In Kent County Council v HMRC TC02730 [2013] the FTT did not allow a council a late appeal against a a PAYE Regulation 80 Determination. The council blamed an internal reorganisation on its failure to lodge an appeal on time however the Tribunal did not find this a reasonable excuse. Judge Sir Stephen Oliver QC said that "The reorganisation of Kent County Council’s Human Resources directorate should have been conducted in a manner that enabled the Council to comply with its obligations owed to HMRC under the Taxes Management Act."

Whilst this case involved a council, it can be seen that any commercial organisation could have a similar problem.

The 2013 decision in the case of Mehjoo v Harben Barker where advisers were sued for negligence for failing to provide a non-domiciled individual with a suitable tax mitigation scheme caused a stir amongst professionals.
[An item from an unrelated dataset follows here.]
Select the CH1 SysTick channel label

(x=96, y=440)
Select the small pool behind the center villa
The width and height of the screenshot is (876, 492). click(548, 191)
It involved a large firm who did not know the existence of an offshore planning scheme. 

Insufficient warnings from the adviser

In Barker v Baxendale Walker Solicitors (a firm) & Ors [2017] EWCA Civ 2056 the Court of Appeal overturned the high courts decision and found that the solicitors advising on an EBT structure were negligent in not warning their clients that the scheme could fail. The case turned on the interpretation of s28 IHTA 1984 in respect of the transfer of shares into an EBT. The court of appeal agreed with HMRC's interpretation that the inheritance tax exemption did not apply and found that the advisers, Baxendale Walker (BW) should have specifically advised their client of the risk of this and that a general warning about entering into a tax avoidance scheme was not sufficient; BW were found to be negligent. Mr Barker had already settled with HMRC, paying over £11million in tax and interest.

Failure to advise on tax planning?

In Hossein Mehjoo v Harben Barker, [2014] EWCA Civ 358 a client sued his accountants for negligence for failing to put him into tax avoidance arrangement suited to his needs. Whilst the high court initially found in the taxpayers favour, the court of appeal allowed the accountant's appeal and held HB were not negligent in not taking specialist advice or in failing to advise him on the use of a tax scheme. HB did not say that they offered specialist tax advice, if they had done so it is possible that the result may have been different as they would have been held up to a different standard of care.